Hence, (7 - 3xy)³ = 343 - 27x³y³ - 441xy + 189x²y².

(iv) On solving,

⇒ (x + y + 2)³ = (x)³ + (y + 2)³ + 3(x)(y + 2)(x + y + 2)

⇒ (x + y + 2)³ = x³ + y³ + 2³ + 3(y)(2)(y + 2) + (3xy + 6x)(x + y + 2)

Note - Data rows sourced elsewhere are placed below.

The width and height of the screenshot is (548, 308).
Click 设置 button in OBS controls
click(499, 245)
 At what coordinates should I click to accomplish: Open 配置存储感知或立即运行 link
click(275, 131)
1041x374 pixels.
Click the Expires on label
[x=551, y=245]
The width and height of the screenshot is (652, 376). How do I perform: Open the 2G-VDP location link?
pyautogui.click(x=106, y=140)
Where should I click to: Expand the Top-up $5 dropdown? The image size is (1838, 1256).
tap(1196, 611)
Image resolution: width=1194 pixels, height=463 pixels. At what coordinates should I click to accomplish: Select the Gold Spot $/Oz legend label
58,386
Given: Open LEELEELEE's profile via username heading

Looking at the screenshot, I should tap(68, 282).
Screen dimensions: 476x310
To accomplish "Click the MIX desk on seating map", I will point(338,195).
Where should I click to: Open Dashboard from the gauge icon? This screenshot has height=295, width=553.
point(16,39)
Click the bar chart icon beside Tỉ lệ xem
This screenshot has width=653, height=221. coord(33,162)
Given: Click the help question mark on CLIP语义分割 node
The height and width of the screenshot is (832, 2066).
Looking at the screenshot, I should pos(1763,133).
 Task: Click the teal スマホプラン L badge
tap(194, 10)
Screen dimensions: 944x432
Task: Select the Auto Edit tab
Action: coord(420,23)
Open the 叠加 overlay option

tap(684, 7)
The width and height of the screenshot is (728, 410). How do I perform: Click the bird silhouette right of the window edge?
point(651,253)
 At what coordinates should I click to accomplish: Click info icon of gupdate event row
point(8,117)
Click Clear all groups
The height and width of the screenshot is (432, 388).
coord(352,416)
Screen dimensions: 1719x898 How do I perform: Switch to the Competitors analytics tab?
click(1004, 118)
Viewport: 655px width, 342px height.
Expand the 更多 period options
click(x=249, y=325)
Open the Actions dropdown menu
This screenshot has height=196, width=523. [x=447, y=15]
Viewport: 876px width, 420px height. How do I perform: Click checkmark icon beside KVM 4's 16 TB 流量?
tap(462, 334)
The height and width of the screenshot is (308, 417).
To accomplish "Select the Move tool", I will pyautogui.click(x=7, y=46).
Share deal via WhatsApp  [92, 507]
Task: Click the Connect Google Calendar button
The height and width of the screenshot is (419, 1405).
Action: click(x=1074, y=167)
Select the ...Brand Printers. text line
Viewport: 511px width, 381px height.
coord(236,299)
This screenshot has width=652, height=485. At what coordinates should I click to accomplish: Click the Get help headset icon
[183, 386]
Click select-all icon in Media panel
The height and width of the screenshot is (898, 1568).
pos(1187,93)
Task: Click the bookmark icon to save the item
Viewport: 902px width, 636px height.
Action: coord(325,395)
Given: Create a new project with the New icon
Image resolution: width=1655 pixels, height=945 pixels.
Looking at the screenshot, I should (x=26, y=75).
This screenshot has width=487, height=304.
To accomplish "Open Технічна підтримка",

⇒ (x + y + 2)³ = x³ + y³ + 8 + 6y(y + 2) + 3xy(x + y + 2) + 6x(x + y + 2)

⇒ (x + y + 2)³ = x³ + y³ + 8 + 6y² + 12y + 3x²y + 3xy² + 6xy + 6x² + 6xy + 12x

⇒ (x + y + 2)³ = x³ + y³ + 3x²y + 3xy² + 6x² + 6y² + 12xy + 12x + 12y + 8.

Hence, (x + y + 2)³ = x³ + y³ + 3x²y + 3xy² + 6x² + 6y² + 12xy + 12x + 12y + 8.